┌─ Information supplied
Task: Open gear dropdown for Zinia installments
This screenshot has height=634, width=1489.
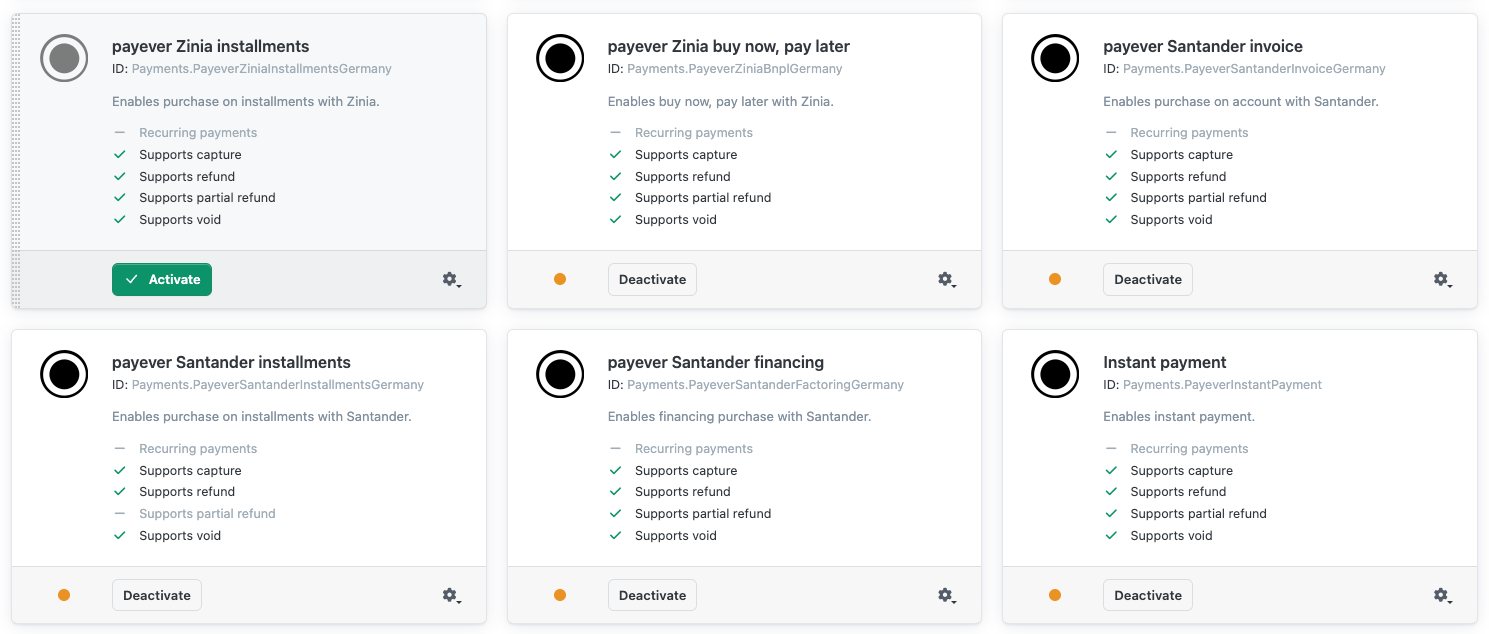Action: (452, 280)
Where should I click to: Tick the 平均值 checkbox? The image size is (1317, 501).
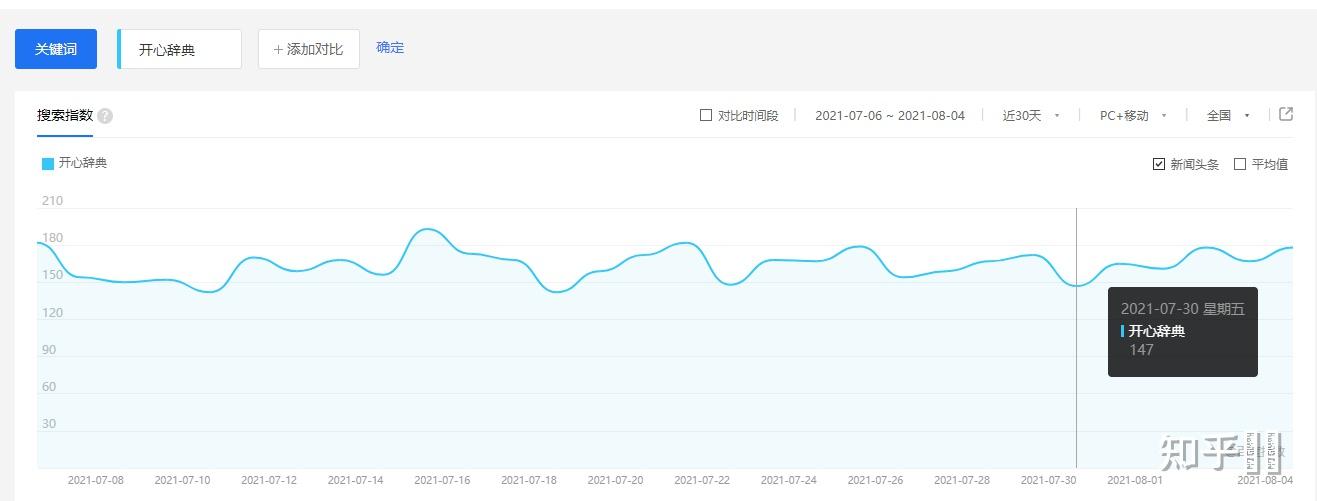tap(1240, 164)
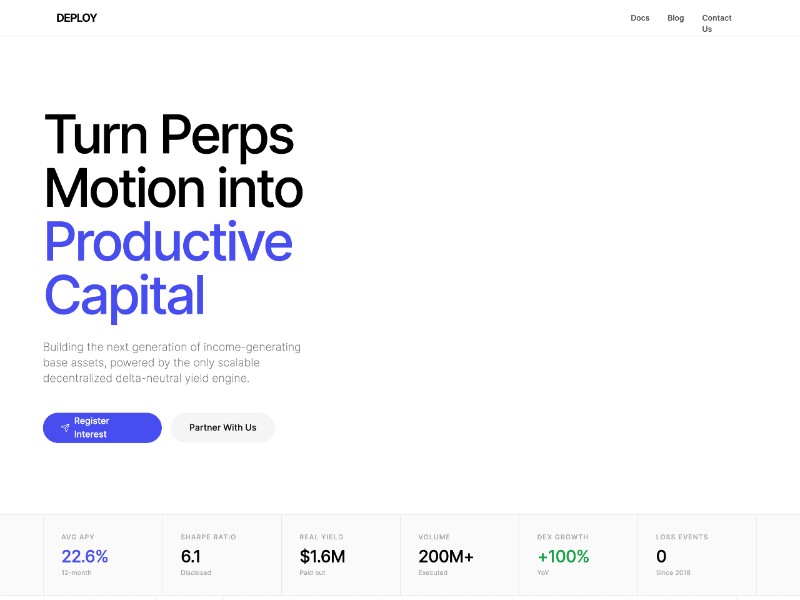Open the Docs page
The image size is (800, 600).
tap(640, 17)
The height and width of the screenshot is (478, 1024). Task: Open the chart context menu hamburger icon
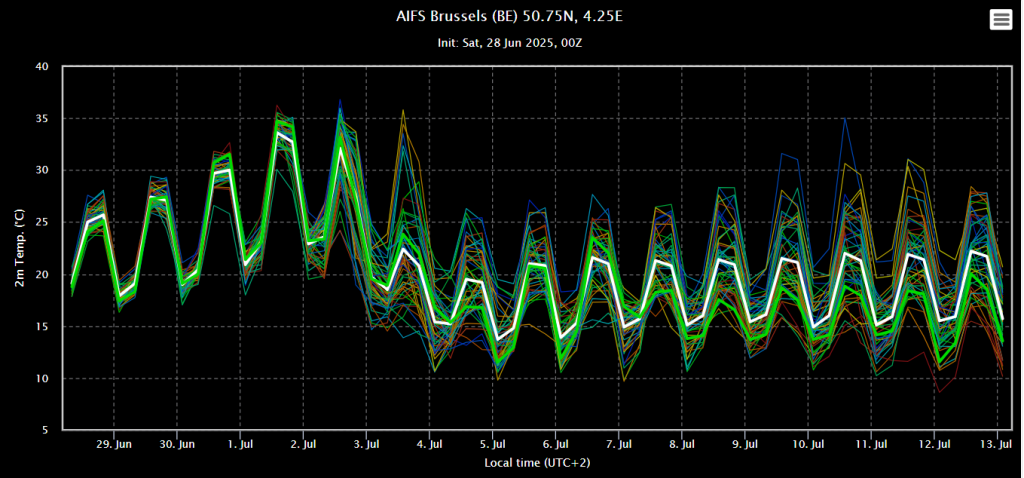1000,20
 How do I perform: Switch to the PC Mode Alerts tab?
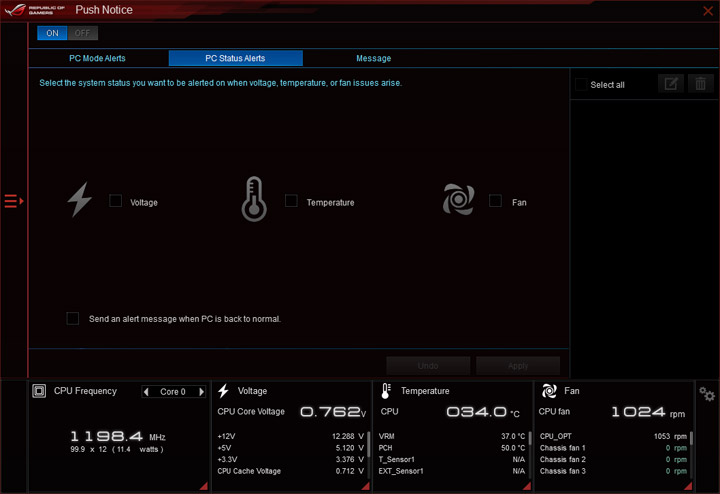click(97, 58)
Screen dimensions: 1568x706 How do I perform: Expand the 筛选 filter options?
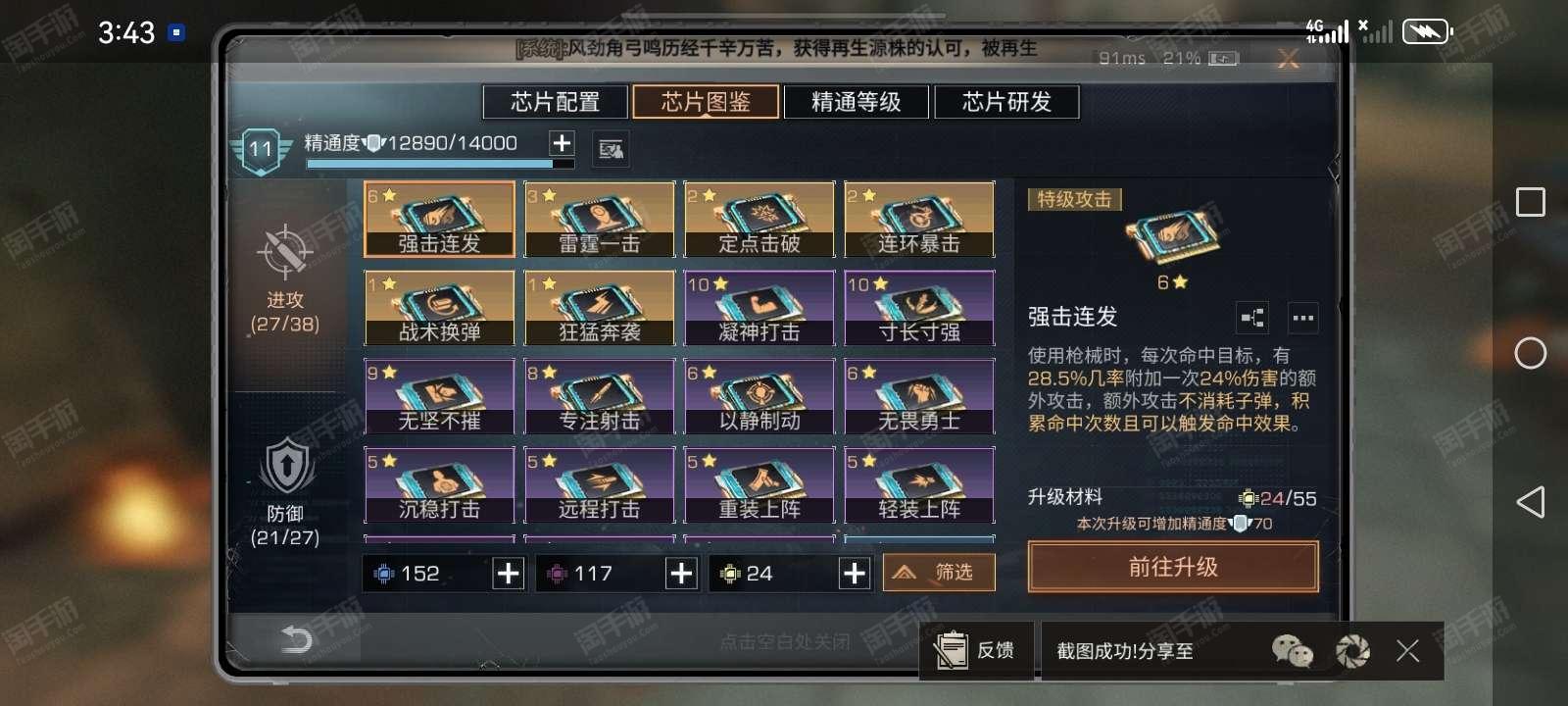[x=939, y=573]
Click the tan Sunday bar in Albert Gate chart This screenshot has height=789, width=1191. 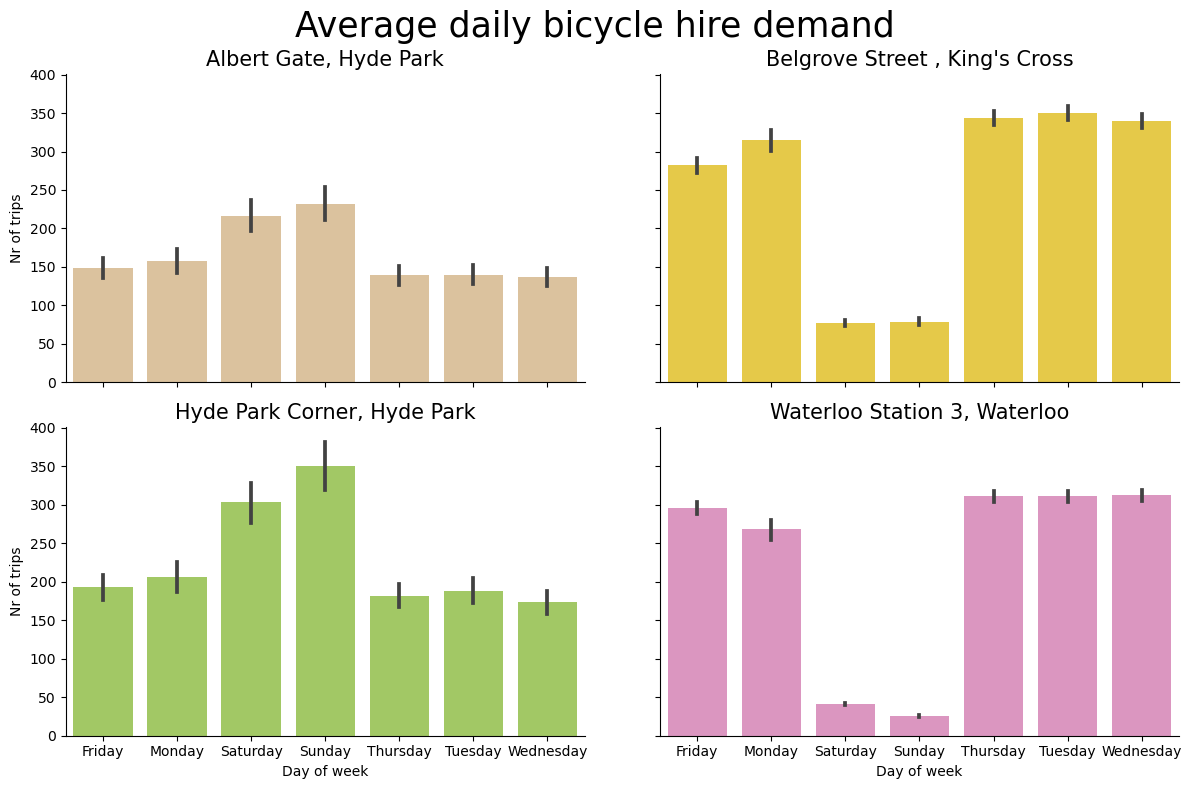click(x=325, y=294)
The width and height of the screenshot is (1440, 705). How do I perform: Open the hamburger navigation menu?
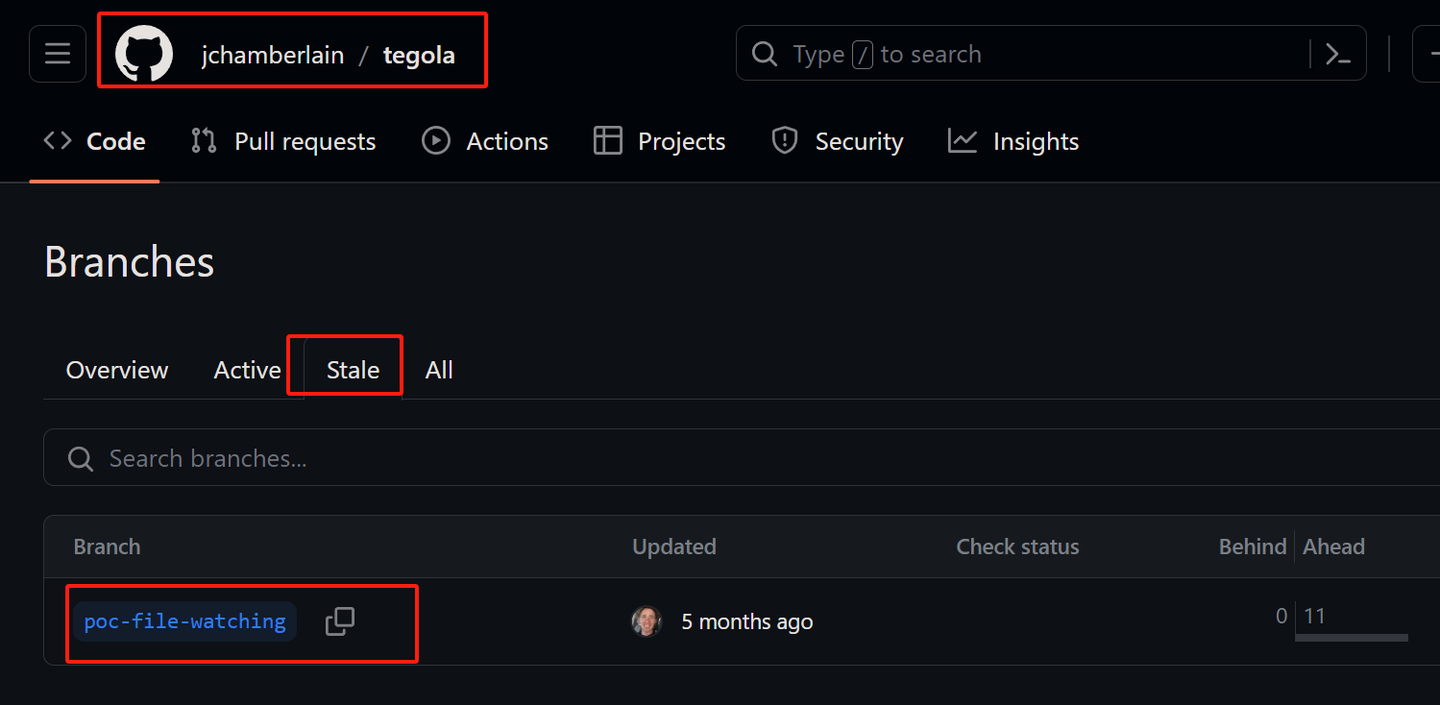pyautogui.click(x=57, y=54)
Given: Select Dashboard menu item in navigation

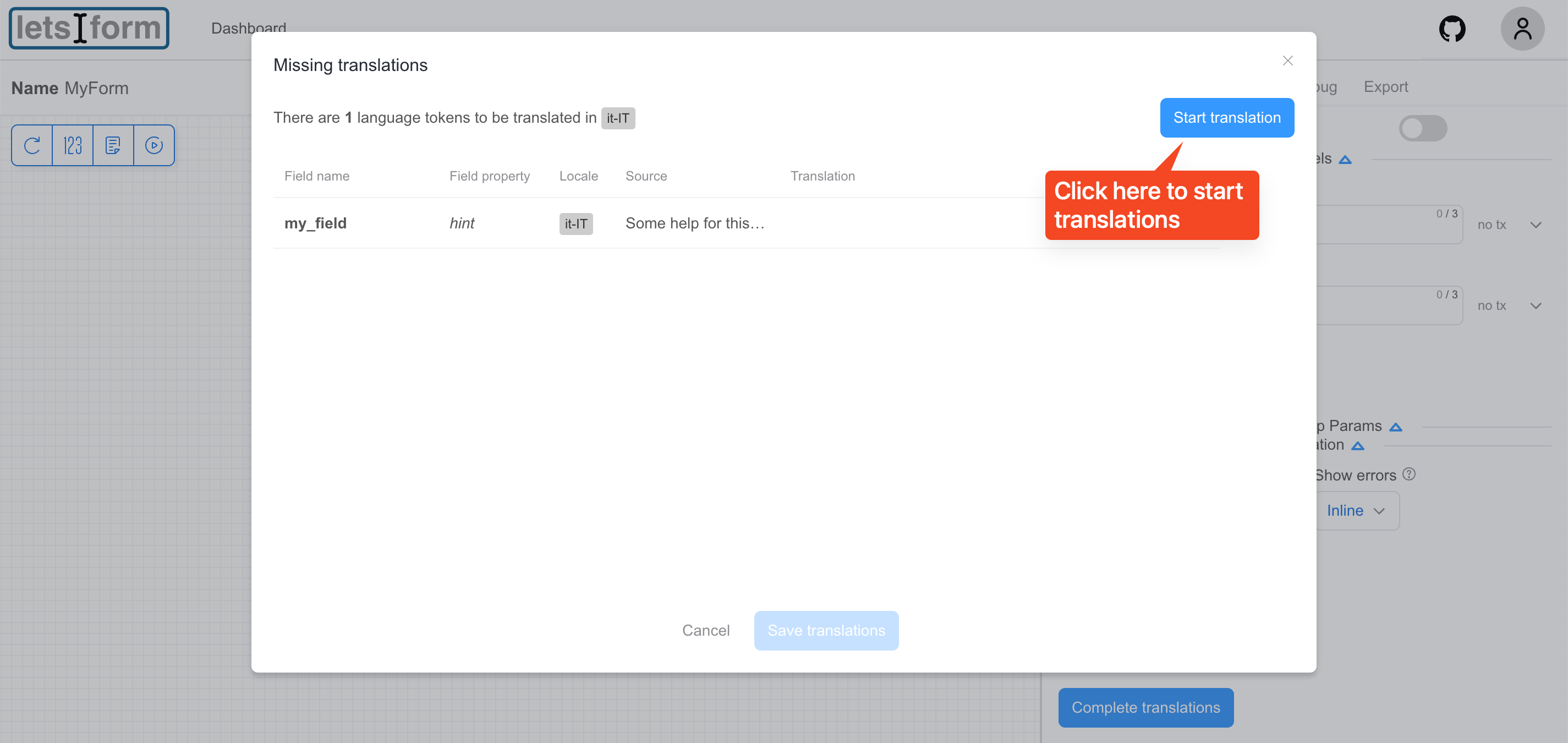Looking at the screenshot, I should coord(249,28).
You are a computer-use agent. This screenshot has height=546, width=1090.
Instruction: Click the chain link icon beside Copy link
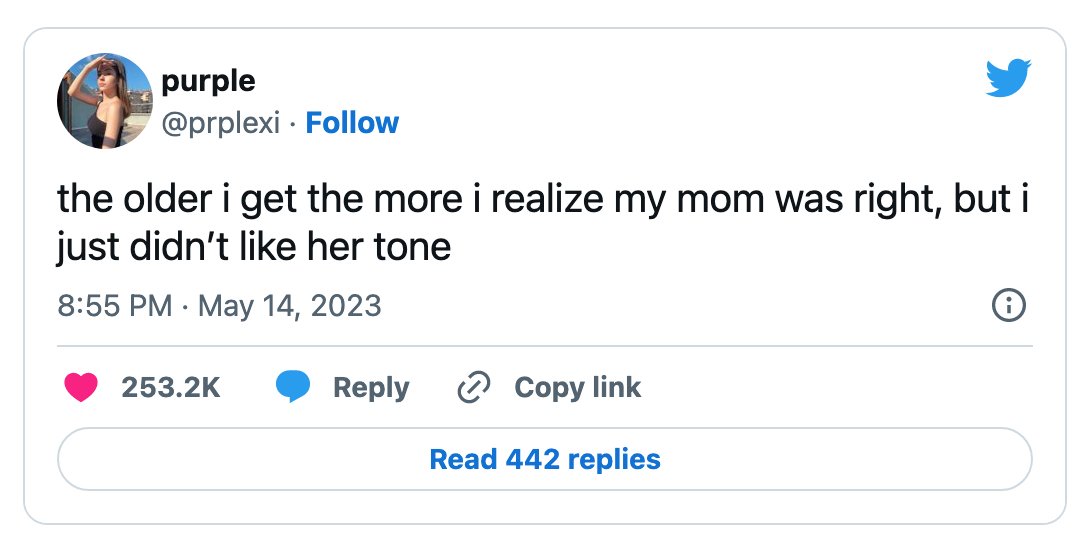coord(474,387)
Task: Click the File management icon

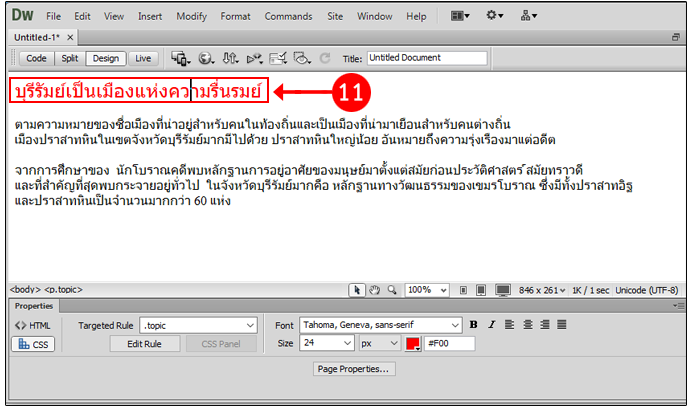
└─
# [What is required]
Print exactly the lines from the line with "The width and" through the end of the data, both ends included, and print no pictures.

# [Your solution]
The width and height of the screenshot is (1440, 705). How do I perform: Open the hamburger navigation menu?
pyautogui.click(x=57, y=54)
Given: Select Dashboard menu item in navigation

Looking at the screenshot, I should coord(249,28).
You are a computer-use agent. This screenshot has height=546, width=1090.
Instruction: Click the chain link icon beside Copy link
coord(474,387)
Task: Click the File management icon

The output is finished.